>>>
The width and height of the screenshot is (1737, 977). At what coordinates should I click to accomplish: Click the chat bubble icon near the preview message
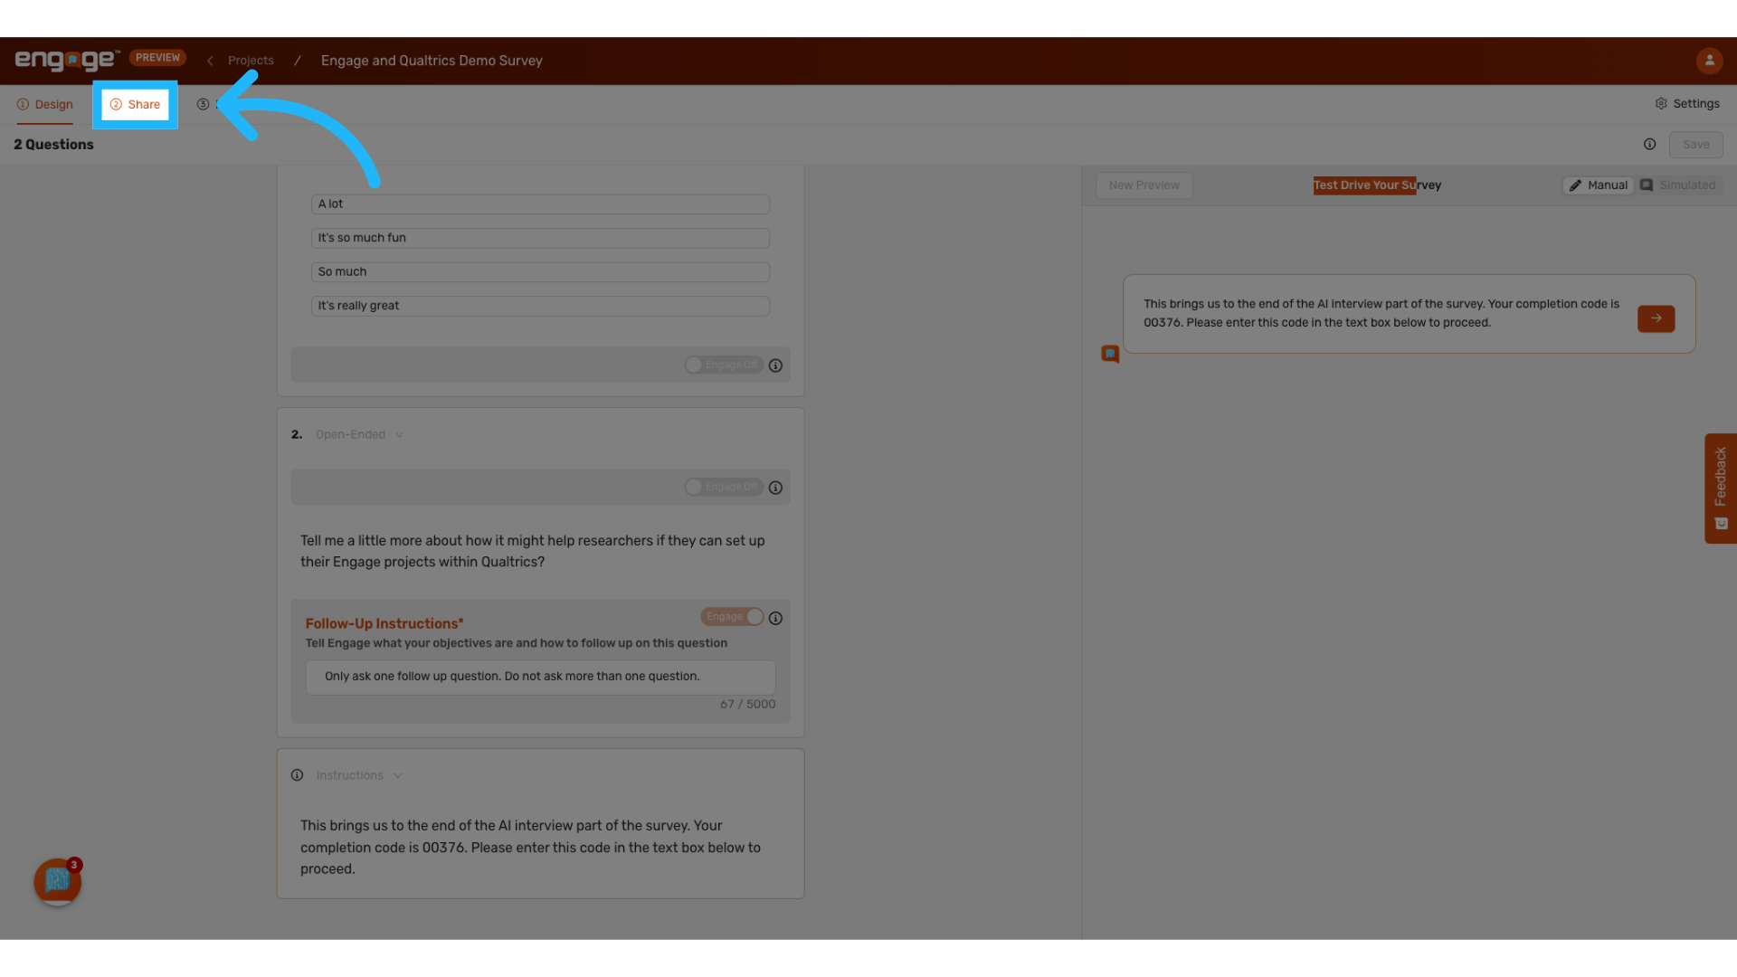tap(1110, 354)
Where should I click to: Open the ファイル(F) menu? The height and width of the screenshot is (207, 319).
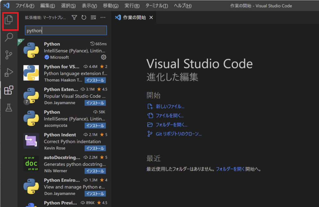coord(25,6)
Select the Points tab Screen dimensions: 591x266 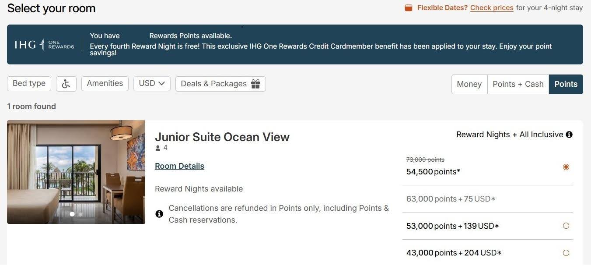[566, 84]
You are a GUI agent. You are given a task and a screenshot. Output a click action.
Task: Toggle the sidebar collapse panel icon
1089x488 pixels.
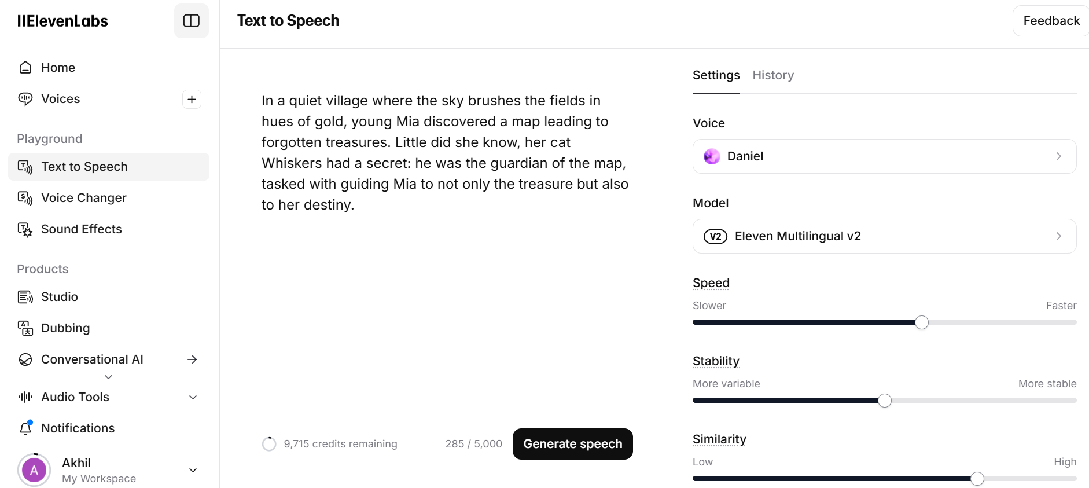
<<<
>>>
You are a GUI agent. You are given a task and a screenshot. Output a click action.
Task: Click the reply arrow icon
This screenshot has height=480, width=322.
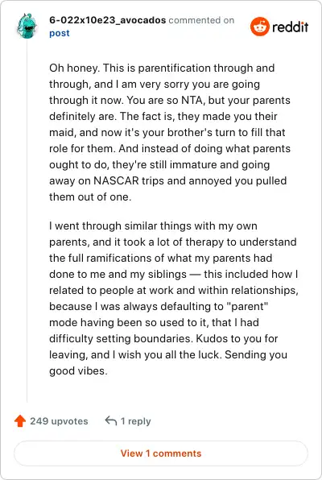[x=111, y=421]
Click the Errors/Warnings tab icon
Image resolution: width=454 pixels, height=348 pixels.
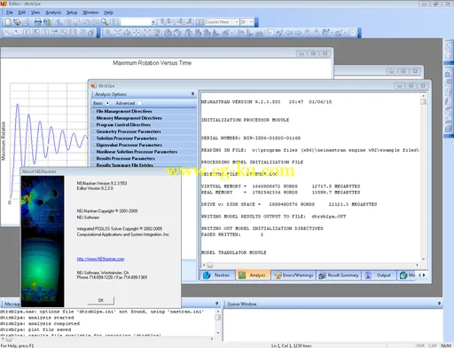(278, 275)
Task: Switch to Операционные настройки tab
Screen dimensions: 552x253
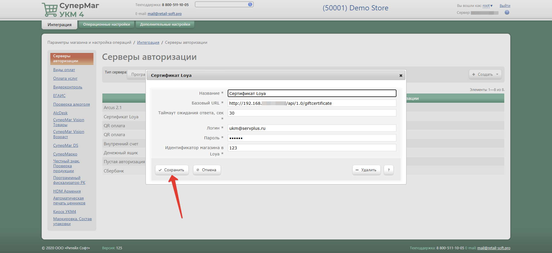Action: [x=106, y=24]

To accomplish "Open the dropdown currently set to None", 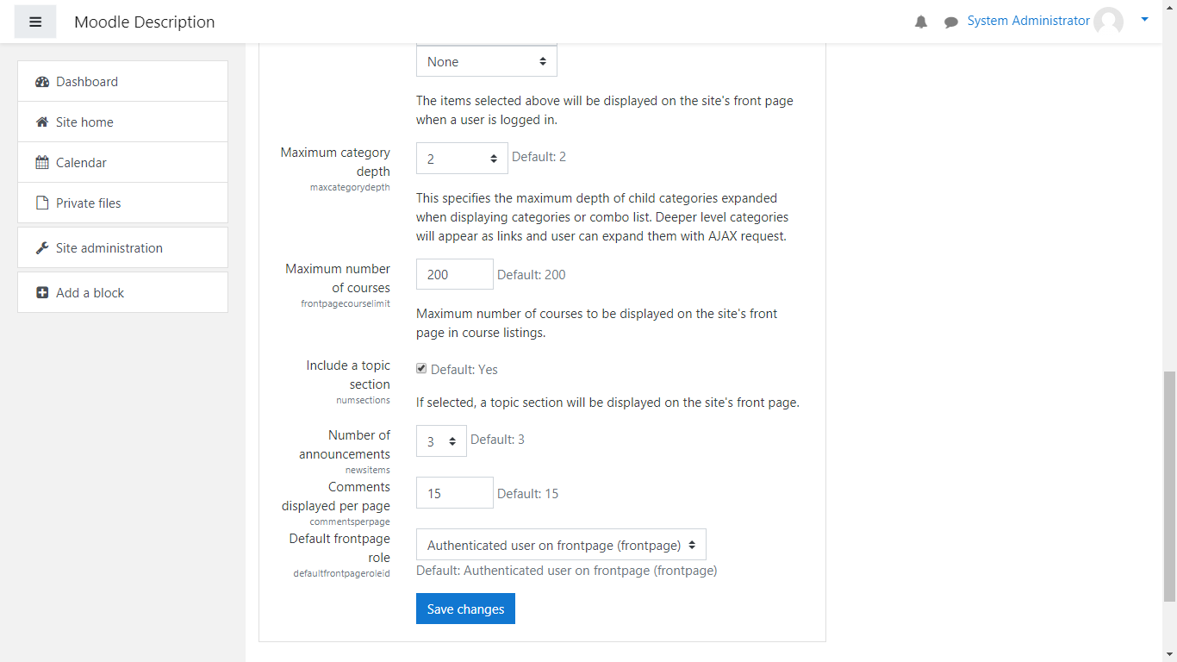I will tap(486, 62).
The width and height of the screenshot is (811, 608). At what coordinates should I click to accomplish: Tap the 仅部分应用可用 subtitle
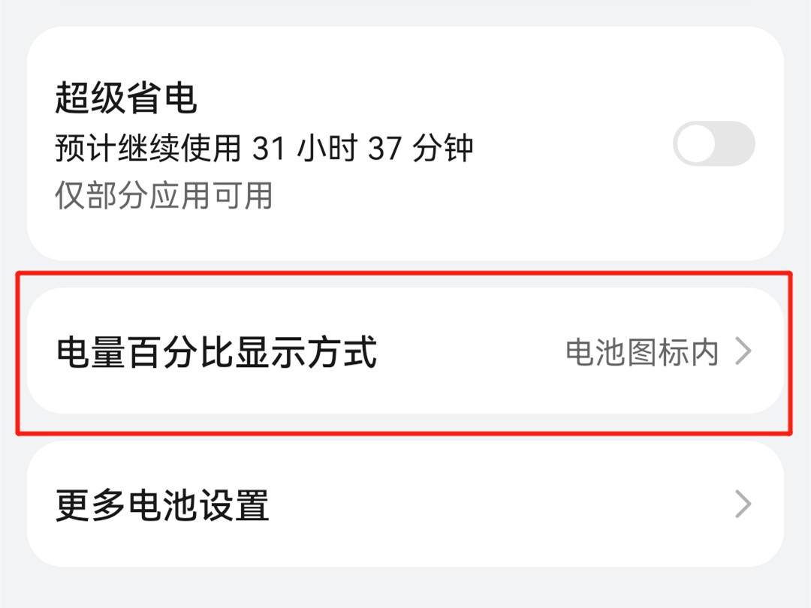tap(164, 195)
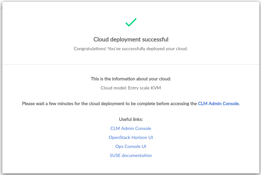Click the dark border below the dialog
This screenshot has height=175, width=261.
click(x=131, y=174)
<<<
>>>
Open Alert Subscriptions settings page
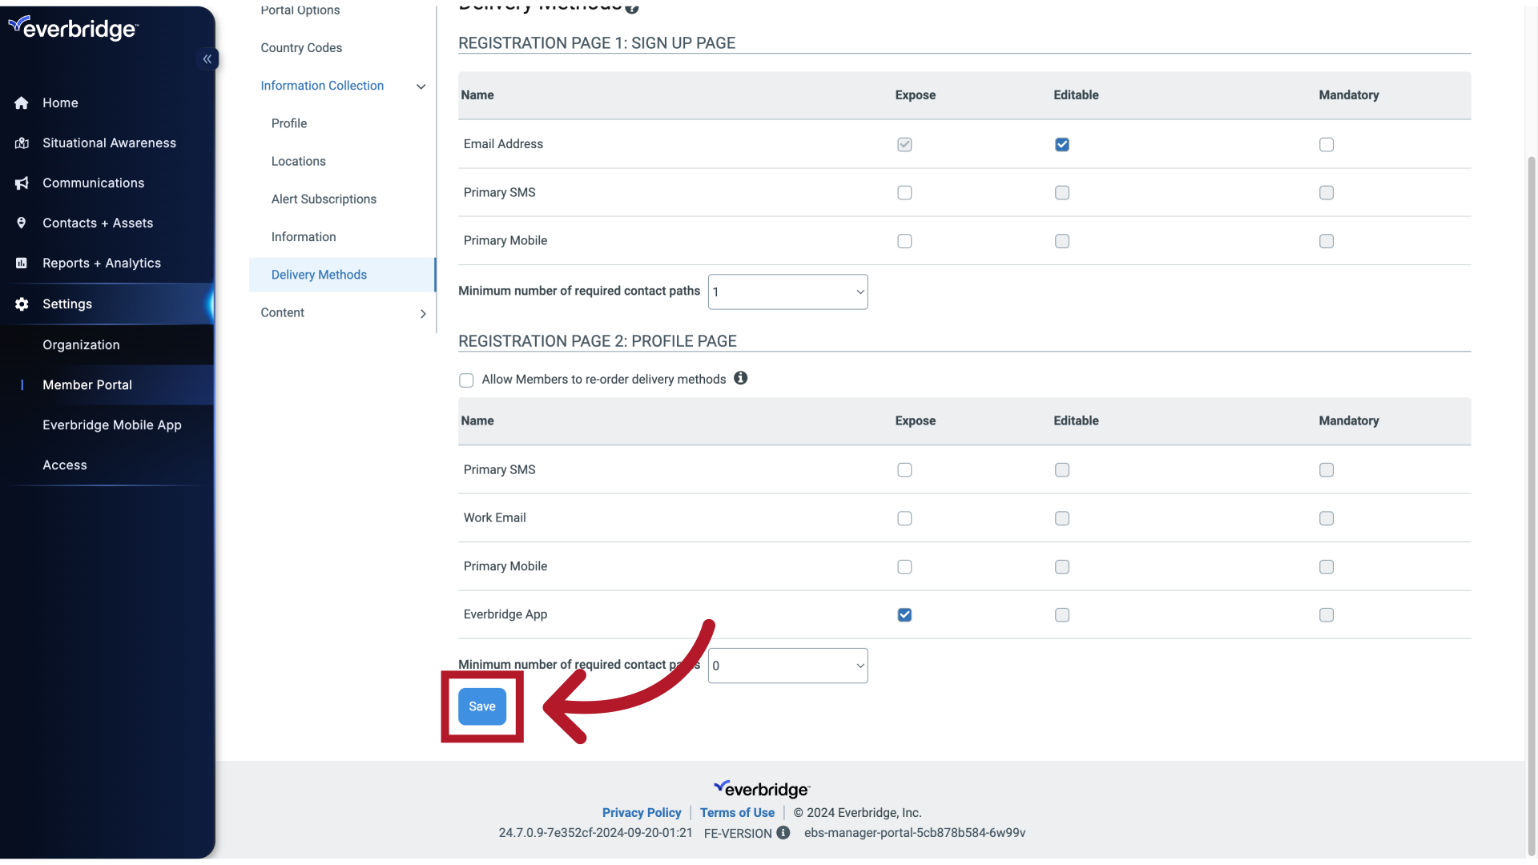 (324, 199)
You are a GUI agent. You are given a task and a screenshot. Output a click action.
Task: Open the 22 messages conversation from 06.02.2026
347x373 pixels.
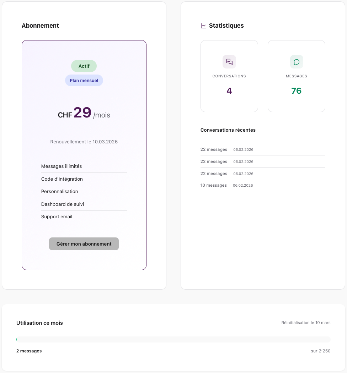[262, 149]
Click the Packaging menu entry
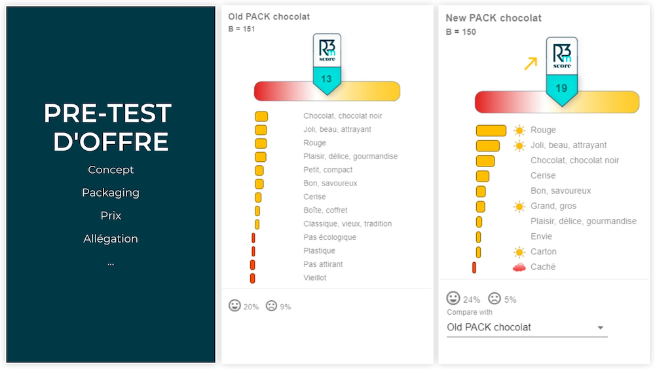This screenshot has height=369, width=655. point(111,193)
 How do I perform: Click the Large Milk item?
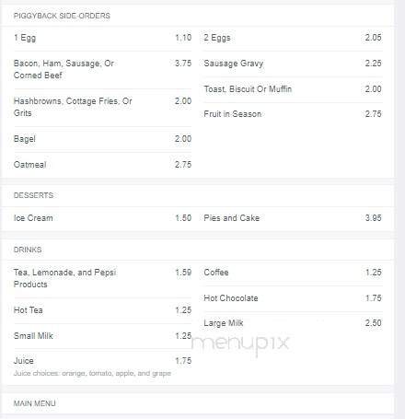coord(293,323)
<<<
* DIRECTIONS: Reproduce the rows verbatim, starting with the line that contains "Click the Packaging menu entry" and ending with the line that contains "coord(293,323)", both included. Omit the pictures.

* RESPONSE:
Click the Packaging menu entry
This screenshot has height=369, width=655. point(111,193)
 How do I perform: Click the Large Milk item?
coord(293,323)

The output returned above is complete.